Policy updates could shield Australian businesses from increasing ransomware attacks

The Australian Strategic Policy Institute's International Cyber Policy Centre (ICPC) has issued a report titled Exfiltrate, Encrypt, Extort, laying out the significant risk to Australian businesses that exists without a large-scale domestic effort to prevent hostile takeovers of data and computer systems.

Authored by Rachael Falk, CEO of the Cyber Security Cooperative Research Centre (CSCRC), and Anne-Louise Brown, CSCRC director of corporate affairs, the report warns that Australian organisations are currently viewed as lucrative targets for ransomware due to their often low cyber-security protection.

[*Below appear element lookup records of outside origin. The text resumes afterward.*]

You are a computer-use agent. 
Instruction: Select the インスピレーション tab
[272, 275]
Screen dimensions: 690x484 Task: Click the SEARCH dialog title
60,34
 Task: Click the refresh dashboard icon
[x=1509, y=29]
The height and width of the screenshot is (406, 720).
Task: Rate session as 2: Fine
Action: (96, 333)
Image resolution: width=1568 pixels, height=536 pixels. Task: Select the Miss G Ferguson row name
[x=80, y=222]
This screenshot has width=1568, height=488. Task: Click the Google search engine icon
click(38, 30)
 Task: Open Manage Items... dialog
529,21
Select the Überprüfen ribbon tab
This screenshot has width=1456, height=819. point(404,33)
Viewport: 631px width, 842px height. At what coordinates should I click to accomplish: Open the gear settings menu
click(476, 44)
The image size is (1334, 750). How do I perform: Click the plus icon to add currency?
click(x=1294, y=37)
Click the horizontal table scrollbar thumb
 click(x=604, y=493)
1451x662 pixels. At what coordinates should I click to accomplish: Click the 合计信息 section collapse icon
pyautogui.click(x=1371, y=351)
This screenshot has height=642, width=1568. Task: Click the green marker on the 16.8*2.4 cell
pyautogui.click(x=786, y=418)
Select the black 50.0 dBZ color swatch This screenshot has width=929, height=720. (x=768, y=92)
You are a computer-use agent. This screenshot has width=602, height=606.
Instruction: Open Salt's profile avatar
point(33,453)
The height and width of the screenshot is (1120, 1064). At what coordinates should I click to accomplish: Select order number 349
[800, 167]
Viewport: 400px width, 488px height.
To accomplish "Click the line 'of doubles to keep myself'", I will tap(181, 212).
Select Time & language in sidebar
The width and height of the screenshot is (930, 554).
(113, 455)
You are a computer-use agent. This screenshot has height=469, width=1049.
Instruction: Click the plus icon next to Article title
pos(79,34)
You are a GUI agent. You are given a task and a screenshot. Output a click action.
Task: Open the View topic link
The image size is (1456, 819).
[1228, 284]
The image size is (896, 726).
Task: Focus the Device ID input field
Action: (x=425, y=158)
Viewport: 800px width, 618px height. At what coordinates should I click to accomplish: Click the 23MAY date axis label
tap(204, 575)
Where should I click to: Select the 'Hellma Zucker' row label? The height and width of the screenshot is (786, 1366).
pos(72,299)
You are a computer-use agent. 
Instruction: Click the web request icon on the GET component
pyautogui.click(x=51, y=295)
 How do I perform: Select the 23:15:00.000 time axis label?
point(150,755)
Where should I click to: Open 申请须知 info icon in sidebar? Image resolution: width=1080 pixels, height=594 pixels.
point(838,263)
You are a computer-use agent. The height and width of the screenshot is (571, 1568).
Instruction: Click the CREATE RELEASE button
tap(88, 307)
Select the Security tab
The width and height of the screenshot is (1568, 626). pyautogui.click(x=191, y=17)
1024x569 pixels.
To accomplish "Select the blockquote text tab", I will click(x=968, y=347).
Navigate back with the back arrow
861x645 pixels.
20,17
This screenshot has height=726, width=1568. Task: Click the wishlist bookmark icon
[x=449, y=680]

Ms Falk and Ms Brown argue that the threat is such that businesses and organisations can’t be left to deal with attacks on their own. They want the Australian government to step in with policy measures that will mandate and incentivise greater protection.

Cyber security, they acknowledge, is an expense that carries no immediately “tangible” results. 

For SMEs in particular, this cost can be hard to prioritise, hence increasing the need for government incentivisation in playing a key role in protecting the Australian economy from incurring greater ransomware losses.

“It’s important to note that ransomware attacks are entirely foreseeable and almost always defendable,” Ms Falk and Ms Brown said. 

“In the physical world, organisations pay for security alarms, high fences and sensors to protect their property. And the digital world should be no different.”

One step they advocate for is an extension of full expensing, previously known as instant asset write-offs, to encourage SMEs to take up cyber security measures. 

The temporary full expensing scheme, which was extended in the 2021–22 federal budget, already allows organisations with an annual turnover of less than $5 billion to immediately write off the business portion of the cost of eligible new assets they first use or install by 30 June 2023.

This allows businesses to make full or significant deductions for eligible purchases up front. But as it stands, cyber security assets aren’t clearly defined as a qualifying asset, and currently only bespoke in-house software is covered.

Ms Falk and Ms Brown want to see the scheme broadened to include off-the-shelf products and subscription services, such as cloud storage. Not only would this change provide a tax incentive for businesses, but by opening it up to more widely available products, they anticipate a rapid uptake.

Moreover, the report makes eight targeted policy recommendations to drastically improve the cyber security resilience of businesses of all sizes.

They include establishing that the payment of ransom to secure one’s data or computer systems is not a criminal offence, and creating a dedicated, cross-departmental ransomware taskforce to share threat intelligence and develop federal policies.

For greater transparency, the recommendations include the creation of a non-punitive mandatory reporting regime, the regular publication of ransomware threat actors and aliases, and the expansion of the Australian Cyber Security Centre’s official alert system.

Finally, education, they note, is fundamental. A nationwide public information campaign, as well as a targeted program operating in the business sector, should equip Australians to understand the risks of ransomware, know what to look out for, and prioritise their cyber security.